EVANGELISM, February, 1991, p. 3.

GJ – Larry, I am confused about your statement. You just said we can make the Word of God more effective by what we do. By the way, isn’t Evangelism a Church Growth publication?

"Make no mistake; I am under no illusions here. I fully expect to be publicly pilloried in print again. You will no doubt do so with some wit, with a good selection of quotations instantly imported into your world processor from your ready-to-go database, and with my own words twisted and used against me. So be it; I can live with that."
Lawrence Otto Olson, D. Min., Fuller Seminary, "A Response to Gregory L. Jackson, Ph.D.," Christian News, 3-28-94, p. 23.

GJ – Larry, all I have to do is quote you verbatim, in context.

"While I would not encourage it, it would not surprise me to see my name in some future writing of yours. If it does appear there, please use my given [underlined] name, Lawrence."
Lawrence Otto Olson, D. Min., Fuller Seminary, "A Response to Gregory L. Jackson, Ph.D.," Christian News, 3-28-94, p. 23.

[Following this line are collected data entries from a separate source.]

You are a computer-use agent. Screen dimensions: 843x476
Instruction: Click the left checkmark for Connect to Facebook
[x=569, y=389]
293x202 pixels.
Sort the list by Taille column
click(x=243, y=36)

GJ – Lawrence, I’m sorry. I forgot how touchy you were about your name. I decided to include your middle name, too. I think it adds a touch of class. You can call me Gregg. Or Dr. Jackson. Or Your Excellency.

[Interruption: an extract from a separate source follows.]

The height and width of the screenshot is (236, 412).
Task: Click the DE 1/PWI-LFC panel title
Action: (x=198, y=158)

"Please stop exaggerating the amount of study that I have done at Fuller. After four years of study at Wisconsin Lutheran Seminary, which involved sixty-two different courses and a year of vicarage, I graduated in 1983. From 1987 to 1989 I took four courses where I was in a classroom with a Fuller instructor. That is the extent of my Fuller coursework...In addition, I have taken two courses at Trinity Evangelical Divinity School and one at the University of Wisconsin—Madison. Because of Fuller's liberal (would you expect anything else?) policy on transfer of credit, and because of two independent studies I undertook, I could complete the degree by simply writing a dissertation."
Lawrence Otto Olson, D. Min., Fuller Seminary, "A Response to Gregory L. Jackson, Ph.D.," Christian News, 3-28-94, p. 23.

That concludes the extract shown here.